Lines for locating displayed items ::
-*-

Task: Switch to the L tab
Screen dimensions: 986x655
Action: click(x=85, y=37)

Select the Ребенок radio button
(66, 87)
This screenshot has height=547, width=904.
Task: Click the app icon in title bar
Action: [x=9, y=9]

-*-

Task statement ::
Change "radio button" to "option button" throughout the lines above and reproduce them with everything else left as it is.

Result of the task ::
Task: Switch to the L tab
Screen dimensions: 986x655
Action: click(x=85, y=37)

Select the Ребенок option button
(66, 87)
This screenshot has height=547, width=904.
Task: Click the app icon in title bar
Action: [x=9, y=9]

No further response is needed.